The first hint that something was terribly wrong came when I turned on the radio in the car. Andy Barrie, the host of Metro Morning on CBC, seemed distracted. His usual smooth and comforting voice was clipped as he tried to describe what was happening in New York City. Something about a plane… about the south tower of the World Trade Centre… about the Pentagon. I couldn’t make sense of it.

I was on my way to clericus. It would be my last meeting with colleagues in the Diocese of Niagara, as I was taking leave from my ministry at Church of the Incarnation to become the incumbent of Church of the Redeemer in this Diocese. I don’t remember much about the gathering; it was a blur. I was too preoccupied with wanting to know about what was happening south of the border. When the meeting was finally adjourned, I raced home to watch things unfold on television. The images that came flooding through the screen will be forever imprinted in my mind’s eye.

Do you remember where you were 20 years ago, when the towers collapsed? Do you remember what you were doing when a plane fell from the sky in a field in Pennsylvania?
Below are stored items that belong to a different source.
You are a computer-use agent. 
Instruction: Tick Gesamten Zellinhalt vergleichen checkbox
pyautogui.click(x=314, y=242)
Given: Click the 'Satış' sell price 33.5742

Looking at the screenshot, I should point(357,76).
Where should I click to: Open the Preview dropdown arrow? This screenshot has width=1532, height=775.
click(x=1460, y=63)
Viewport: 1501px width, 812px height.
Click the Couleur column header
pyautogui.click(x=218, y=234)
Do you remember who you were with, when the Pentagon burned?

Congregations across the land scrambled to open their doors and to pull together makeshift prayer vigils and worship services to provide sanctuary in the face of the terror. Folks left work and went straight home to be with family. We watched the skies for any sign of further threat. We tried to make sense of what we were seeing, feeling and experiencing. We were bewildered and grief stricken. 2,977 people were killed that day, 6,000 more were injured. Many of us knew someone who knew someone who lost their lives that day.
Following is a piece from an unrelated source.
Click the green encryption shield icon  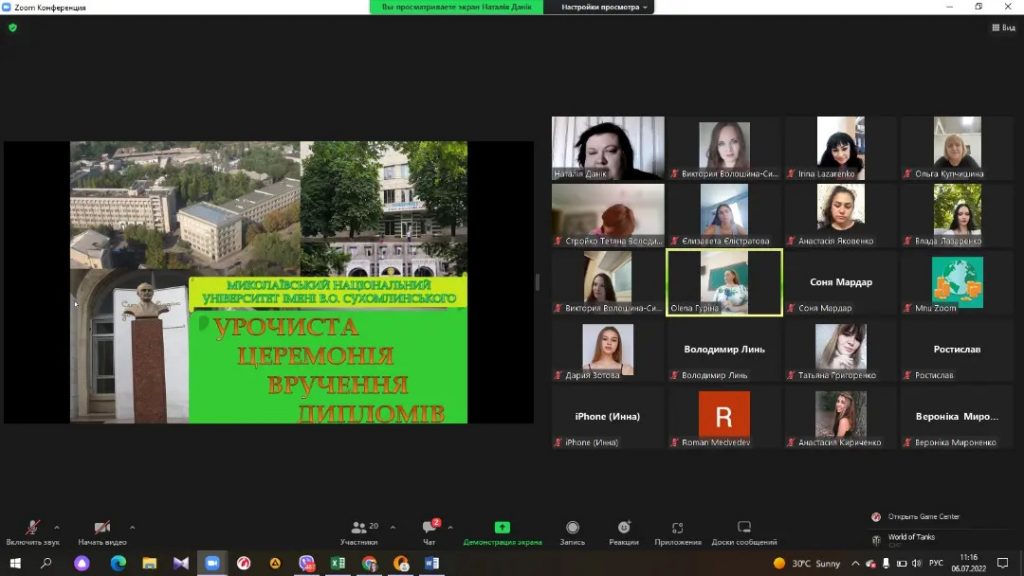[x=13, y=27]
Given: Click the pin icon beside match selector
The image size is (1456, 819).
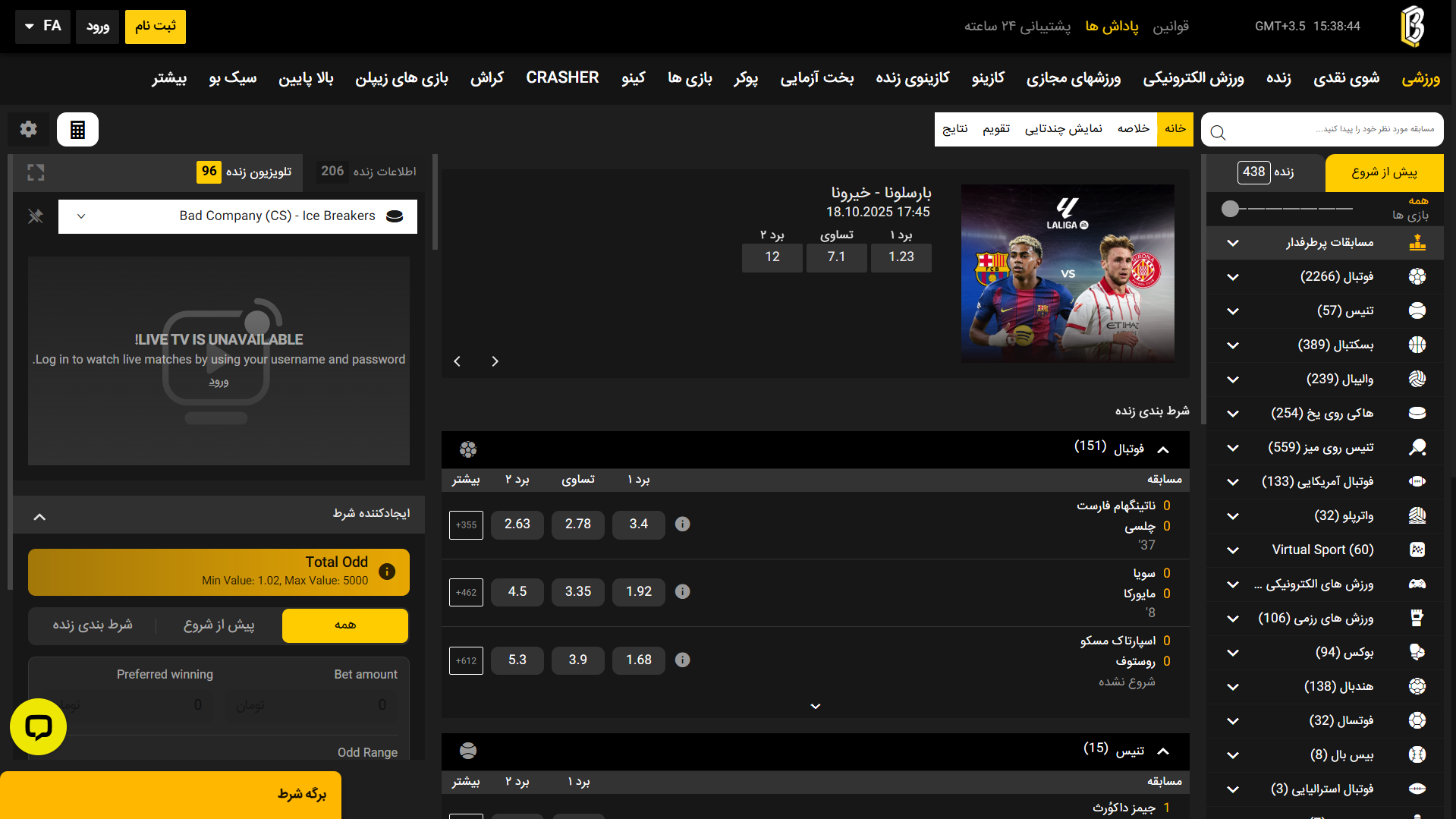Looking at the screenshot, I should click(x=36, y=216).
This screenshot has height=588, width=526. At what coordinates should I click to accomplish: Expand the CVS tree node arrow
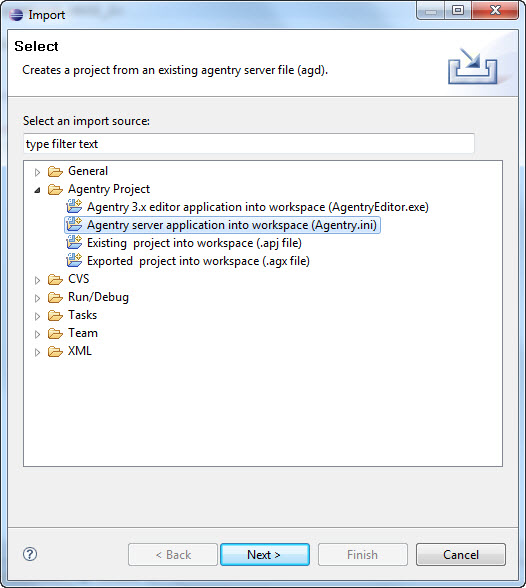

In the wake of 9/11, our lives would be forever changed. After that day, we looked at tall buildings in a different way. They were not just residences and workplaces, symbols of progress and ingenuity, but potential targets. After that day, we saw first responders in a whole new light, heroes in our midst. Security became more than a word: it became our mantra. We longed to feel secure in crowds, in airports, in the subway, on a plane. Our response was visceral.  

A few days after 9/11, I was invited to be a speaker, among a number of speakers, at a memorial gathering in Toronto. It was an event sponsored by the Democrats Abroad and Republicans Abroad. There were a host of singers, dignitaries and religious leaders who offered their reflections in the hopes of bringing some peace, some solace and some perspective.

I have set before you life and death, blessings and curses. Choose life so that you and your descendants may live. (Deuteronomy 30.19) This was the text that I chose for my reflection that night. Long ago, our Biblical ancestors stood on the threshold of the promised land. They were stepping out of wilderness, the place of grief and bewilderment, to embrace a new life of promise, of home, of security and of plenty. Moses reminded the people to remember where they had come from and how they had arrived at that moment, that it was God who lifted them out of slavery, that it was God who led them by day and by night all the way to the land of promise. Moses was imploring them to see that the promise of plenty, of peace, of abundance relied on the providence of God’s love and by the choices they would make. Choose life. Be a blessing. Love your neighbour, love the sojourner in your midst. Love even your enemy, Jesus would tell us.

These challenging words of Deuteronomy 30.19 came to mind for me as the last military flight left Kabul on August 30th. The two events are of course linked. Sometimes the decisions we make linger and they have consequences that we cannot foresee. It’s not always clear whether a choice we made long ago was a blessing or a curse. I know this to be true in my own life. Don’t you? Yet, the overwhelming thrust of our faith is to try again, to make amends, to bless and to make things better. The compelling hope that draws us together in Jesus is that love will prevail. And that is our part… love your neighbour. Always.

Tomorrow, bring to mind those who died. Remember those who continue to grieve the loss of family and friend. Give thanks for those who placed themselves in harm’s way for the sake of life. Pray for peace in our world, in our communities, in our homes. May God grant us courage to choose life.